You are not logged in.
Hello guys,
after more then two years a new version of mdadm dropped in and my own alarm scripts has some trouble to deal with it. :-/
Unfortunately it looks like that the new version spins around during the boot phase and devices are tested if they are active or not.
Of course a new assemble and renew the mdadm.conf file was my first step und a mkinitcpio runs after that.
At the moment i include a dirty hack with file in my script which leads to other problems if a "real" error happens.
However, do you have an solution for the new version that it's testing devices on boot ?
(I tested a package downgrade of course and everything is fine again)
My script output:
journalctl -b -u mdmonitor.service
Mär 03 09:54:26 daten-box systemd[1]: Started MD array monitor.

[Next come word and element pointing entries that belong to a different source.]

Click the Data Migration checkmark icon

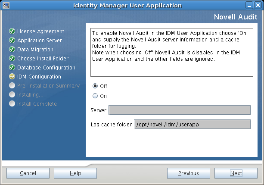12,50
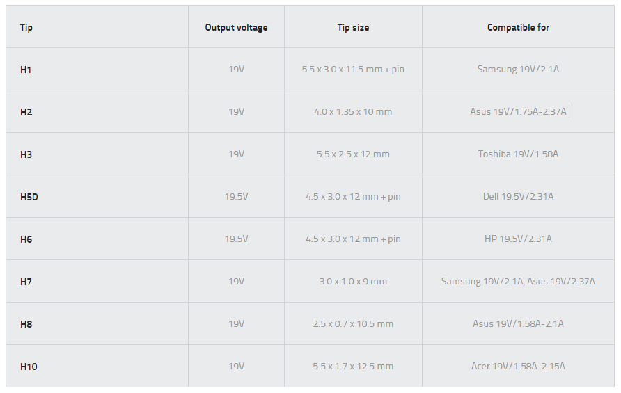Image resolution: width=621 pixels, height=393 pixels.
Task: Click the H1 tip label
Action: pos(26,70)
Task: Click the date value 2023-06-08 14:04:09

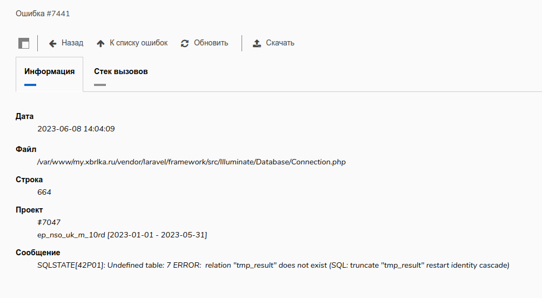Action: click(x=76, y=129)
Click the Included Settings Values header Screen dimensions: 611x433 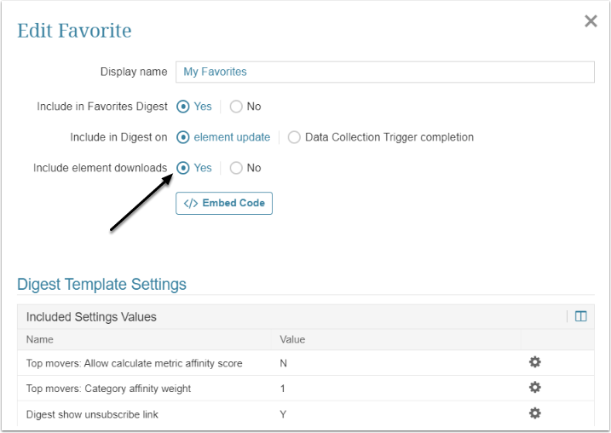(x=91, y=317)
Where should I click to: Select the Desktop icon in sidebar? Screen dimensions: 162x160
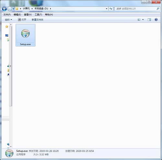(x=7, y=35)
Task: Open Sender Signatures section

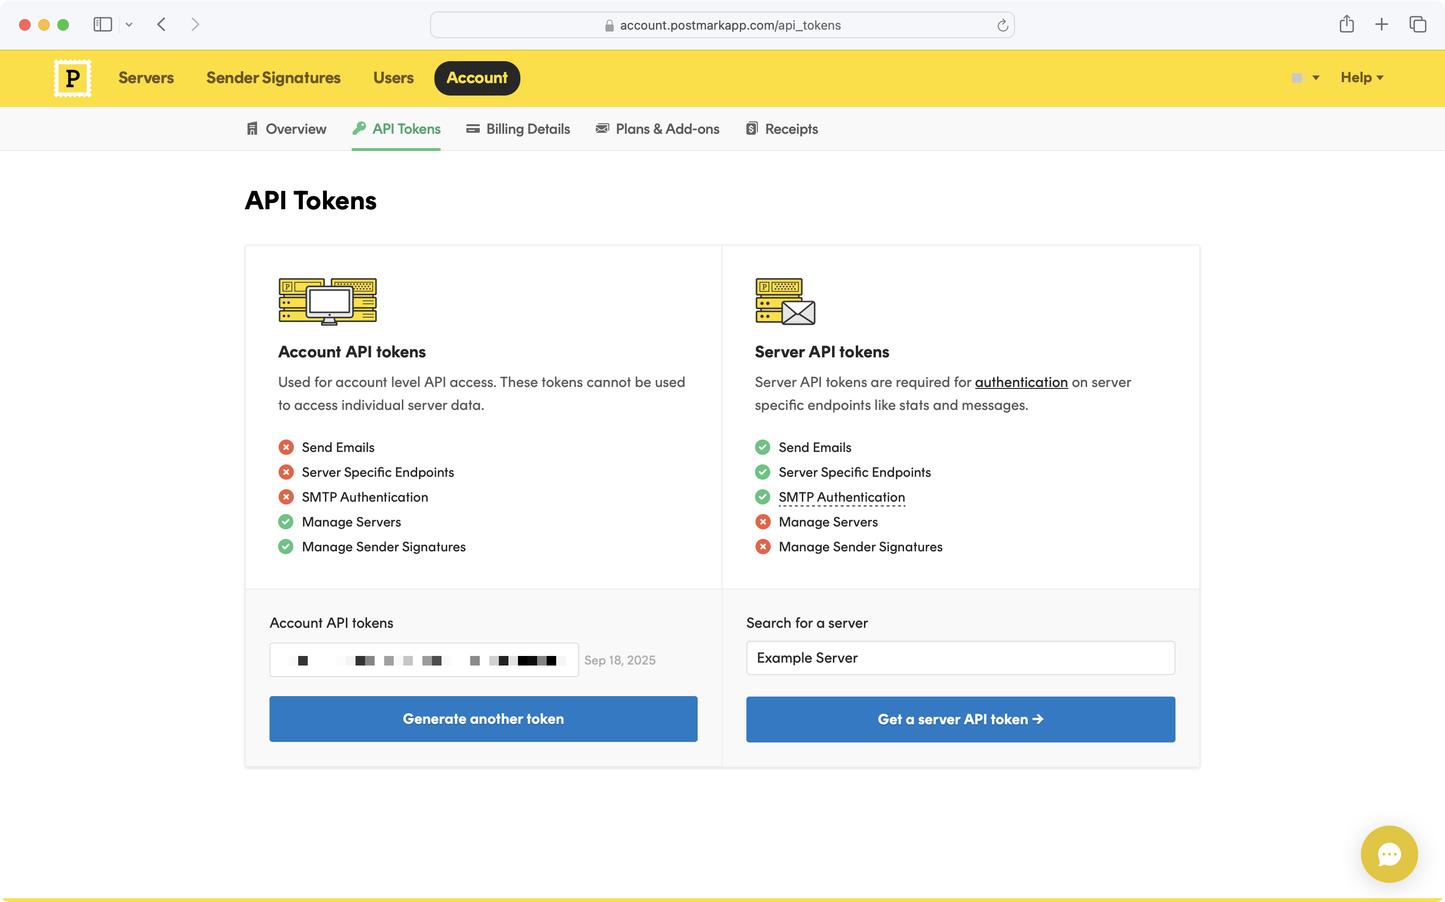Action: point(273,78)
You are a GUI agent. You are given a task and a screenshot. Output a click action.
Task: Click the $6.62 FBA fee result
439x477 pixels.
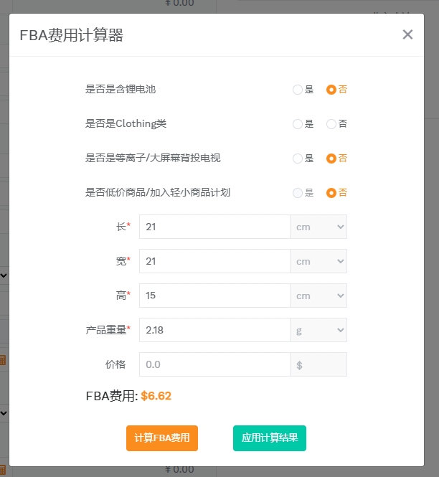[156, 395]
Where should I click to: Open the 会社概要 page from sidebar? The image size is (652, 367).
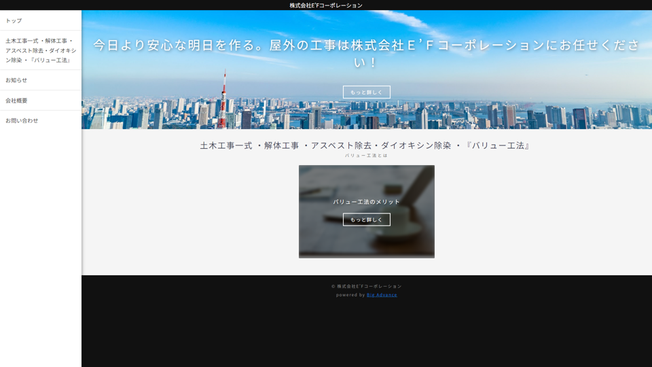coord(17,101)
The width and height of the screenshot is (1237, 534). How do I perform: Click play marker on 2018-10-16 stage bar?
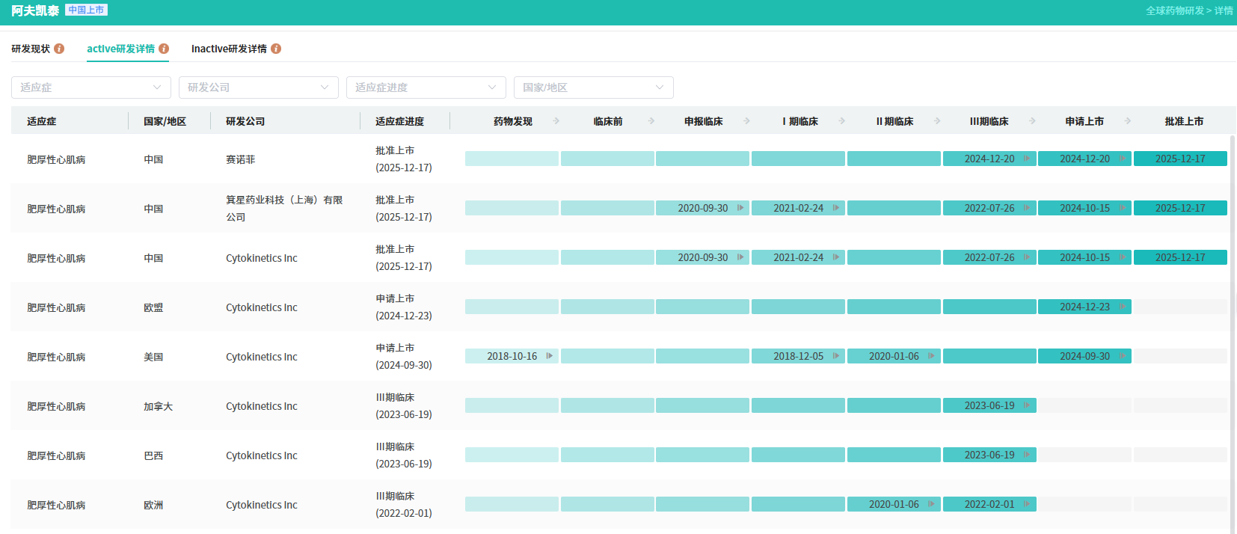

Mär 03 09:54:26 daten-box mdadm[719]: mdadm: DeviceDisappeared event detected on md device /dev/md/md127
Mär 03 09:54:26 daten-box mdadm[727]: Assume boot in progress. Waiting...
Mär 03 09:54:26 daten-box mdadm[719]: mdadm: DeviceDisappeared event detected on md device /dev/md/md1
Mär 03 09:54:26 daten-box mdadm[746]: Assume boot in progress. Waiting...
Mär 03 09:54:26 daten-box mdadm[719]: mdadm: NewArray event detected on md device /dev/md127
Mär 03 09:54:26 daten-box mdadm[755]: Assume boot in progress. Waiting...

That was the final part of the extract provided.